Qualitative Data
Lesson 8 with Ian Carroll
Structured Data (not “data structures”)
Structured data is a collection of multiple observations, each composed of one or more variables – so far we have only delt with structured data.
Key to structure: information comes in well-defined variables, i.e. the columns of our tidy tabular data.
Well-defined variables
Data Classes (not “data types”)
- Interval (or Numeric)
- Values are separated by meaningful intervals.
- Ordered
- Ordered values without “distance” between them.
- Categorical
- Finite set of distinct, un-ordered values.
- Qualitative
- Unlimited, discrete, and un-ordered possibilities.
Unstructured Data
Here “data” is a misnomer – we mean information that has not been carved up into variables.
Suppose you need data on how businesses fail, so you download half a million e-mails from Enron executives that preceeded the energy company’s collapse in 2001.
Structuring the data for analysis does not mean you quantify everything, although certainly some information can be quantified. Rather, turning unstructured information in structured data is a process of identifying concepts, definining variables, and assigning their values (i.e. taking measurements) from the textual, audio or video content.
Possible examples for variables of different classes to associate with the Enron e-mails.
- Interval / Numerical
- e.g. timestamp, e-mail length, occurrences of a given theme
- Ordered
- e.g sender’s position in the company, event in process-tracing sequence
- Categorical
- e.g. recipient(s), sender’s department, thematic code
- Qualitative
- e.g. topic, greeting, sentiment
What distinguishes qualitative data from unstructured information? Remember, we’re only calling something data if it’s the measurement of a variable.
- It is the measurement of a variable that relates to a defined concept
- It is qualitative, i.e. categorical, un-ordered and taking any value
Processing of texts, surveys, recordings, etc. into variables (whether qualitative or not), is often part of “qualitiative data analysis”.
Help from a computer
- Scraping
- Process digitized information (tables, texts, images, recordings) into structured data.
- e.g. capture sender, date, greeting, etc. as values in a data frame.

- _Data section_:
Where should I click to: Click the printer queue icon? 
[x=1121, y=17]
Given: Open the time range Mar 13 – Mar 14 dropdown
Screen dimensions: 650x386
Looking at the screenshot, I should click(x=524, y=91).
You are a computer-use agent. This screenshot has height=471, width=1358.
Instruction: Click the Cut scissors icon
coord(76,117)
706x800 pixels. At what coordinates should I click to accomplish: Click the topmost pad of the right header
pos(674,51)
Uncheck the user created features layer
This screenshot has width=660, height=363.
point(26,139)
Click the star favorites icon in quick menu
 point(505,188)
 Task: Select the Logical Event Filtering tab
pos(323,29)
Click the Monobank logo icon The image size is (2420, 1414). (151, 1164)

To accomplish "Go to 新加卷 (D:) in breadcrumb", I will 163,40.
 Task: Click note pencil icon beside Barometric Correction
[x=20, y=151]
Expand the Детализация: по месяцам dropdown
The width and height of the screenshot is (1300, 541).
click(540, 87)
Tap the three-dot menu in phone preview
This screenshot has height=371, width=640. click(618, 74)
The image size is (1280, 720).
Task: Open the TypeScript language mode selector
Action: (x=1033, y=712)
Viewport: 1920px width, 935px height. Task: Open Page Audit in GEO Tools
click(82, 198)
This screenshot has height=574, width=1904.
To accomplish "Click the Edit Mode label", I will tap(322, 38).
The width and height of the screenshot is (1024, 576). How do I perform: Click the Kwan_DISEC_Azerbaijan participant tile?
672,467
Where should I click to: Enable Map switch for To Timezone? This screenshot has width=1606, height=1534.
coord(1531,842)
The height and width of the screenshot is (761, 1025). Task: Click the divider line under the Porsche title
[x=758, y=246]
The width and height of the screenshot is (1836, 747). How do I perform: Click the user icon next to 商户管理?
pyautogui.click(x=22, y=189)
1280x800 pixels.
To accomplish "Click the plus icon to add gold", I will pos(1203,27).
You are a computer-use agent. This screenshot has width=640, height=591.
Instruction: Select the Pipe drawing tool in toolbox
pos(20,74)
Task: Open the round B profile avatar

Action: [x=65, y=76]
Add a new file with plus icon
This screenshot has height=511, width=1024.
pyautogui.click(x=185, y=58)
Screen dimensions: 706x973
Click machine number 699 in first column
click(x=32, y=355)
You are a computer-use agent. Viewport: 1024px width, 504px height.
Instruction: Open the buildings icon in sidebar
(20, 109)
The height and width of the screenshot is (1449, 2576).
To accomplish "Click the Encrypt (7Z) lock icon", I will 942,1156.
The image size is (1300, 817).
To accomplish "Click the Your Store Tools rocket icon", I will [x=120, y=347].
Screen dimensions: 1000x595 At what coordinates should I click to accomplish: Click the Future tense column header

- _Work instructions_:
• 1. In the lesson on qualitative data, which data class is described as having unlimited, discrete, and un-ordered possibilities?
• 2. Summarize the lesson on qualitative data in two sentences.
• 3. Pick up the lesson on qualitative data at the point where it stops and write the next part.

- _Results for the exercise_:
• 1. Qualitative

• 2. The lesson contrasts structured data, which is made of observations with well-defined variables in interval, ordered, categorical, or qualitative classes, with unstructured information that has not been carved into variables, such as half a million Enron e-mails. Structuring that information means identifying concepts, defining variables, and assigning their values from the content, and qualitative data is the measurement of a variable tied to a defined concept, which computer scraping can help capture.

• 3.
- Text mining
- Processing text on the way to producing qual/quant data (i.e. this overlaps with scraping).
- e.g. bag-of-words matrix
- Coding
- Annotating a document collection with shared themes, sometimes called Computer Assisted Qualitative Data Analysis (CAQDA).
- e.g. manually labelling sections of each e-mail with [relational] codes/themes
- Topic modeling
- Algorithmic approach to coding extensive document collections.
- e.g. latent Dirichlet allocation (LDA)
Scraping
RegEx is a very flexible, and very fast, program for parsing text.
Pattern | Match |
---|---|
Subject:.* | Subject: Re: TPS Reports |
\$[0-9,]+ | The ransom of $1,000,000 to Dr. Evil. |
\b\S+@\S+\b | Send comments to info@sesync.org. |
Note that “" must be escaped in R, so the first pattern would be scripted as "\\$[0-9,]+"
.
install.packages(c("tm", "SnowballC", "stringr"))
library(tm)
library(SnowballC)
library(stringr)
docs <- Corpus(DirSource("data/texts")) # Put your texts here via your file explorer/finder
meta(docs[[1]])
author : character(0)
datetimestamp: 2016-09-26 19:16:09
description : character(0)
heading : character(0)
id : 1.txt
language : en
origin : character(0)
content(docs[[1]])
[1] "Message-ID: <4102090.1075845189404.JavaMail.evans@thyme>"
[2] "Date: Mon, 14 May 2001 19:36:00 -0700 (PDT)"
[3] "From: vmartinez@winstead.com"
[4] "To: kenneth.lay@enron.com"
[5] "Subject: Request for meeting -- Subject: short speech to US Olympic Commit"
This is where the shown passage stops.